> [Texto de origem]:
=-=-=

Até a publicação, a assessoria do Ministério da Justiça não retornou os pedidos de esclarecimento sobre as possíveis revogações em terras indígenas. Também o presidente da CPI Funai e Incra, Alceu Moreira (PMDB-RS), não respondeu ao contato da Pública.
O último ato da Funai no governo Dilma
Com cara de sono, meio amassado e abatido, o presidente da Funai, João Pedro Gonçalves da Costa, se preparava na manhã seguinte ao afastamento da presidenta Dilma para seu último ato relevante à frente do órgão indigenista: a delimitação da terra indígena Dourados-Amambaí Peguá I, no sul do Mato Grosso do Sul. A terra está fincada em uma das regiões que mais concentram casos de assassinato de índios em todo o Brasil.
Na hora de assinar o relatório de identificação da área, Costa convocou as poucas lentes e gravadores que estavam na sede da Funai, um prédio espelhado no Setor Bancário Sul de Brasília, para presenciar o momento histórico. Naquela mesma manhã, Dilma Rousseff fazia seu primeiro discurso no Palácio do Planalto como presidente afastada após a abertura do processo de impeachment pelo Senado.
“Estamos assinando o relatório e publicando essa terra no dia de hoje. Será a última da minha gestão. Esse ato representa o compromisso da Funai e uma resposta à pressão anti-indígena daqueles que são contra o reconhecimento da tradicionalidade das terras do povo Guarani Kaiowá. Minha assinatura é a da Funai”, discursou o presidente.Apesar das comemorações, ele pediu cautela aos indígenas, alertou-os para que se preparassem para o contraditório e demonstrou preocupação com a ascensão do governo Temer em um contexto de “ruptura e violência contra a democracia”. “Em nome do meu povo Guarani Kaiowá, eu queria dizer que enquanto a gente viver a gente vai lutar. Hoje é uma parte da nossa vitória, mas a gente continua lutando, e nossa luta não vai parar por aqui. A gente vai enfrentar quem quer destruir a vida dos povos indígenas nesse país. O povo Guarani Kaiowá vive e vai continuar resistindo”, comemorou Elson Guarani Kaiowá, uma das lideranças presentes.

=-=-=

> [Dados de origem]:
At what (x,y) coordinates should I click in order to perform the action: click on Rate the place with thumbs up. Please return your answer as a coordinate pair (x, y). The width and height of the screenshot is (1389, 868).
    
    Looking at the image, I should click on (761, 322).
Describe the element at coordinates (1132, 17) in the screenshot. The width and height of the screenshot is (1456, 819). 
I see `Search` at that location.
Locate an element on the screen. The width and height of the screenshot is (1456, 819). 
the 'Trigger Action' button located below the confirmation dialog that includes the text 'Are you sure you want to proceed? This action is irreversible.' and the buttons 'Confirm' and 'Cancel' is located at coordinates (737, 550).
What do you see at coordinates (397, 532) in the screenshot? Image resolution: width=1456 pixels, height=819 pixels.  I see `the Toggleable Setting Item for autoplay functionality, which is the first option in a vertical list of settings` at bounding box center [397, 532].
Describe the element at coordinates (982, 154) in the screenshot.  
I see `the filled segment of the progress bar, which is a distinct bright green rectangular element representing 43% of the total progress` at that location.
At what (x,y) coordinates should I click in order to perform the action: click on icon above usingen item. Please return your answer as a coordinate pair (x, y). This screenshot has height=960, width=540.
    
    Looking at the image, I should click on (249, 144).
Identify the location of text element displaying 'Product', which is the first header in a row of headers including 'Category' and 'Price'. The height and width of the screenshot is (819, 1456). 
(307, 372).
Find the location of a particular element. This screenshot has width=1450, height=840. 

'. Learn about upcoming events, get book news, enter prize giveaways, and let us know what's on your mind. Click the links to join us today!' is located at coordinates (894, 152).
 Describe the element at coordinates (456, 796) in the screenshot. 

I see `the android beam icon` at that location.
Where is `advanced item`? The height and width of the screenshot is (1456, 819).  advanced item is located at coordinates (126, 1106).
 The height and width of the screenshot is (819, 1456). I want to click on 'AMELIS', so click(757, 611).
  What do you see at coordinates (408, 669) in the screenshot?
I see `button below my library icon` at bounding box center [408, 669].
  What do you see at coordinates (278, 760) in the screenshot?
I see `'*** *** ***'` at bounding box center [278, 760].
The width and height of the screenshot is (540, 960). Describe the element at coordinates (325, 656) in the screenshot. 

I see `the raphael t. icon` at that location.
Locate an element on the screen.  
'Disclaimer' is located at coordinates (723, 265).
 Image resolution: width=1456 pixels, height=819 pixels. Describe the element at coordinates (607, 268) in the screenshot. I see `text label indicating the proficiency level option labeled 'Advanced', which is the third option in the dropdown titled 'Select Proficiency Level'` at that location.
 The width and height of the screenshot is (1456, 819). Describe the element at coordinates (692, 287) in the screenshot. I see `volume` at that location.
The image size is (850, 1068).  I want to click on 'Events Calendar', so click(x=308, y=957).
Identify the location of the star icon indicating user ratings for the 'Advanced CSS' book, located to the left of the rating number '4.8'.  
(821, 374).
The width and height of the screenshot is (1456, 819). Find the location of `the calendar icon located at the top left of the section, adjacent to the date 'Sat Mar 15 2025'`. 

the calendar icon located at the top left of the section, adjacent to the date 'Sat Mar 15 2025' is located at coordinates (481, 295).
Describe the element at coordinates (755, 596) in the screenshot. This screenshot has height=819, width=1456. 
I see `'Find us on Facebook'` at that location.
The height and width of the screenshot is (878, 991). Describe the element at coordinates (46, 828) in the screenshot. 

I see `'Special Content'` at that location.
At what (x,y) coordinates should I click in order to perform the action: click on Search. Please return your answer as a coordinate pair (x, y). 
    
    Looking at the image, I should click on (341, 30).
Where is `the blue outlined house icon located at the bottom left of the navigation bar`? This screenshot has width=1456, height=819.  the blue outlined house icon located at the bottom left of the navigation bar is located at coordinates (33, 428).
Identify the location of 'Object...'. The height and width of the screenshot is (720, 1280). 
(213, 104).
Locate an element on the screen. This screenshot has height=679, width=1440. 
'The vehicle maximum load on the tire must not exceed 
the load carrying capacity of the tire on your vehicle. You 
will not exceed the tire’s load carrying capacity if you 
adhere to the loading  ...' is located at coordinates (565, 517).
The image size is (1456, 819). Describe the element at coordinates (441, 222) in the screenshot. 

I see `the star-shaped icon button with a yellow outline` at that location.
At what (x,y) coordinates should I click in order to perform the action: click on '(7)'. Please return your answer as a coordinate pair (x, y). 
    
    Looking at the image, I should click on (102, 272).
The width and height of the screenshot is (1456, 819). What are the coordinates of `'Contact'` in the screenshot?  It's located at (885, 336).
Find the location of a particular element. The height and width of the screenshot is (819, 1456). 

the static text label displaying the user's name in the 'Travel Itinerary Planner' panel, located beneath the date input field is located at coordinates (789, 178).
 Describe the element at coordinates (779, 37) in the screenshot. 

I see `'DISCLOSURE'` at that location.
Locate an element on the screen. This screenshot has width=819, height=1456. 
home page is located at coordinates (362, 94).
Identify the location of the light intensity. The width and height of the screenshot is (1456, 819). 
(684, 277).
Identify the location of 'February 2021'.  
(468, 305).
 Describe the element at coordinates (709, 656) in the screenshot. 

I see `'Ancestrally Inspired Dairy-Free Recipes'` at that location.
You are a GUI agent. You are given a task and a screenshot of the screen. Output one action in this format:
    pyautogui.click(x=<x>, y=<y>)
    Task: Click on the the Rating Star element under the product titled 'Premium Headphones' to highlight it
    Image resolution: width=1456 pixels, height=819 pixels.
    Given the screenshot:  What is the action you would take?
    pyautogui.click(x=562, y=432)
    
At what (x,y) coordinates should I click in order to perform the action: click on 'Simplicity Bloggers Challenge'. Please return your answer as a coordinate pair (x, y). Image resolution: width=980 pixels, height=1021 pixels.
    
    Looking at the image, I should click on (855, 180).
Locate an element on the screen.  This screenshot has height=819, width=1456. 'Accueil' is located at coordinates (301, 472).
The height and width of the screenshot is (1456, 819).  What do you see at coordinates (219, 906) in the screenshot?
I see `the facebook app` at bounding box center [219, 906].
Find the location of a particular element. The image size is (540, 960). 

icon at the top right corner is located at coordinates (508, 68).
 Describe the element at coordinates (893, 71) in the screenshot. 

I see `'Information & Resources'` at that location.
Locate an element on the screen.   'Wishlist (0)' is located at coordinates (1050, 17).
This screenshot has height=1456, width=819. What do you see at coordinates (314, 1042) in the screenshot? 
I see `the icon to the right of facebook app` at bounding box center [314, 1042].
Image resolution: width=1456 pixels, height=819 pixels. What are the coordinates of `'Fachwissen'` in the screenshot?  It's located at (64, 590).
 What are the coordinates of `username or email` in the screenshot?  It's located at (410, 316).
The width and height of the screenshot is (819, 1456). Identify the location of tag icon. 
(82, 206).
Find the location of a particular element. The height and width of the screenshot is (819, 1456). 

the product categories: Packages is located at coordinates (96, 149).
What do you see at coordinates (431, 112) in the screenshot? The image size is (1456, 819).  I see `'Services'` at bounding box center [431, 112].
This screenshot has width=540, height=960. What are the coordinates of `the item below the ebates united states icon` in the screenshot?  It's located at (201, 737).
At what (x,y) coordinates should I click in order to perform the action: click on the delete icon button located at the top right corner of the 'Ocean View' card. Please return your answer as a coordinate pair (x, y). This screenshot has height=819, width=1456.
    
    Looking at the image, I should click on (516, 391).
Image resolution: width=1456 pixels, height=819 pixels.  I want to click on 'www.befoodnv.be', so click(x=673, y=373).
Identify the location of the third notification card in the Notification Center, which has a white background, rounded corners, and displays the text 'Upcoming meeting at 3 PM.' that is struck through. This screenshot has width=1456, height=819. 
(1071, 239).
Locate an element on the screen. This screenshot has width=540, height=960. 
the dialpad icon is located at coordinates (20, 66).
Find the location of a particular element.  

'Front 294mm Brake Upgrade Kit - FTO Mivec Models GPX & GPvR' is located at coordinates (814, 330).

=-=-=

> [Atividades]:
**1.** Responda com base no texto sobre a Funai:
(a) Qual terra indígena foi delimitada no último ato relevante de João Pedro Gonçalves da Costa à frente da Funai?
(b) Em que prédio fica a sede da Funai?
(c) Quem é o presidente da CPI Funai e Incra?
**2.** Diga se cada afirmação está de acordo com o texto sobre a Funai e cite as palavras do texto que decidem a resposta:
(a) Dilma Rousseff fez seu primeiro discurso como presidente afastada na mesma manhã em que o relatório foi assinado.
(b) O presidente da Funai anunciou que outras terras ainda seriam publicadas em sua gestão.
(c) A assessoria do Ministério da Justiça respondeu aos pedidos de esclarecimento antes da publicação.
**3.** Transcreva do texto sobre a Funai o trecho que começa nas palavras "Até a publicação, a" e termina depois de "contato da Pública.".

> [Respostas do exercício]:
**1.**
(a) A terra indígena Dourados-Amambaí Peguá I, no sul do Mato Grosso do Sul.
(b) Em um prédio espelhado no Setor Bancário Sul de Brasília.
(c) Alceu Moreira (PMDB-RS).

**2.**
(a) Sim: "Naquela mesma manhã, Dilma Rousseff fazia seu primeiro discurso no Palácio do Planalto como presidente afastada".
(b) Não: "Será a última da minha gestão."
(c) Não: "Até a publicação, a assessoria do Ministério da Justiça não retornou os pedidos de esclarecimento".

**3.**
Até a publicação, a assessoria do Ministério da Justiça não retornou os pedidos de esclarecimento sobre as possíveis revogações em terras indígenas. Também o presidente da CPI Funai e Incra, Alceu Moreira (PMDB-RS), não respondeu ao contato da Pública.